Some cavalry blades of the late XIX-early XX centuries:
British Pattern 1908 Cavalry Sword. After many decades of debate (and some sound duels) the issue between cut and thrust finally favored the later. The last british cavalry sword was a blade designed exclusively for giving the point: A long, heavy, rigid bar with a stiff point, almost a "hand lance" (in fact, with a full extended arm, the Pattern 1908 had a longer reach than a lance). A masive bowl guard protected very well the hand and half of the face of the charging trooper.
Modelo 1895. It was the Spanish sabre of the last Cuban Independence War, the Philippine insurrection, and the Spanish-American War. It was a compromise between a purely thrust sword like the heavy cavalry one, and a cutter like the sabre of the light cavalry. But as any compromise, it was not a superb blade in any of the roles.

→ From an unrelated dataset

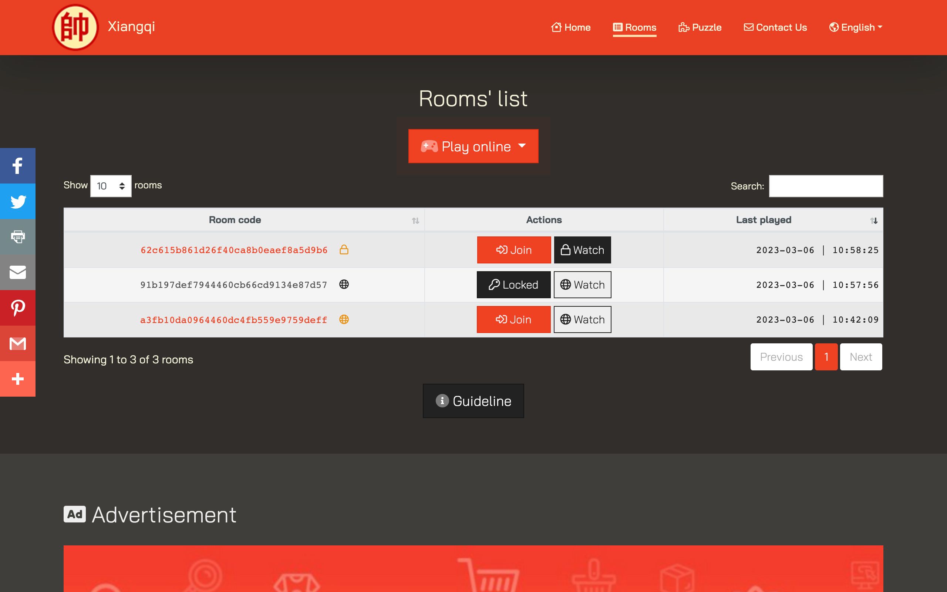
Task: Click the print icon in sidebar
Action: click(x=18, y=236)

This sabre was intended as the standard blade for all the mounted squadrons, either light, heavy cavalry and mounted artillery.
Espada Sable Puerto Seguro: The last Spanish cavalry sabre was also a blade optimized for the thrust. A stiff fullered blade with a good spear point, but unlike the british and american swords, also had a cutting edge, being able to made discrete cuts. It was the sword used in the brave charges of the cavalry regiment Alcantara (which was almost annihilated) covering the retreat of the Spanish army during the severe rout at Annual in Northen Morocco in 1921. In a crucial stage of the Spanish Civil War, the spring offensives of 1938 that divided in two the republican territory, this sword was used in the last charges of the Spanish Cavalry in the battle of Alfambra.

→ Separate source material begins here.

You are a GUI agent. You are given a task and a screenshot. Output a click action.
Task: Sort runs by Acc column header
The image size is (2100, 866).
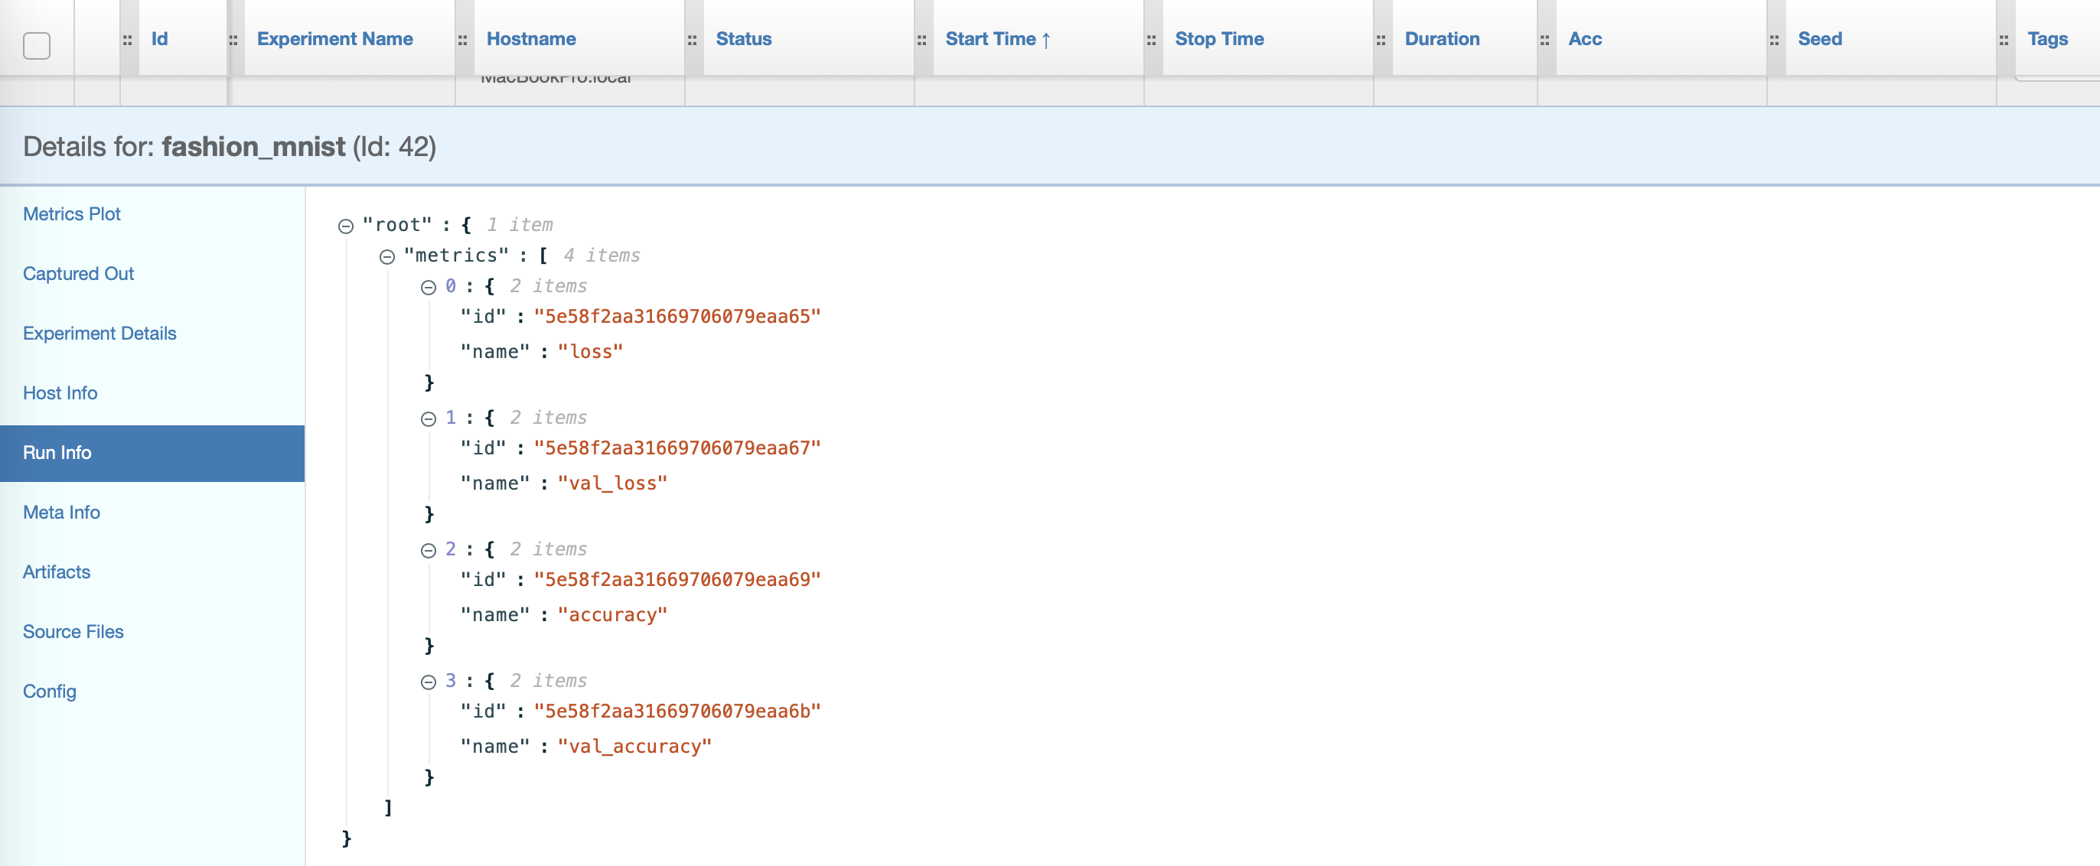1585,39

With the Sabre Model 1904, the Austro-Hungarian Empire gave a twist in the swords optimized for giving the point. Instead a sharpened bar, they reinforced the blade with a pipe back well until the tip for increased rigidity, and a substantial fuller, making it a good thruster. But the sharp edge also and gently curve also made Model 1904 an able cutter, limited of course by the geometry of the pipe back. The hand was protected by an asymmetrical and perforated bowl guard which allowed an excellent protection without adding too much weight. It was a handy, well balanced and well made weapon, and was the last edged arm used by the cavalry of the Habsburgs.

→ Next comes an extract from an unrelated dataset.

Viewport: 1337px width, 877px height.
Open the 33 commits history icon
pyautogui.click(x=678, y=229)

The poles took a different path for their last service blade: Instead using a sword for thrusting, they remained with the well tried cutting sabre. Model wz 34 was good made weapon done at the Huta Ludwików ironworks, a very good cutter, controlable, well balanced and swift in the hand, and it was the sabre used by the brave polish cavalry against the germans in September 1939 (but not charging against tanks! That is a myth. The few cavalry charges were generally successful and were against infantry and rear echelon troops). After the war it remainded as ceremonial sword, and as late as 2002, the szabla wz. 1934/2002 (a blade almost identical to the pre-war wz. 1934) was selected as the sabre of the Polish Army's cavalry honor guard squadron. Cheers.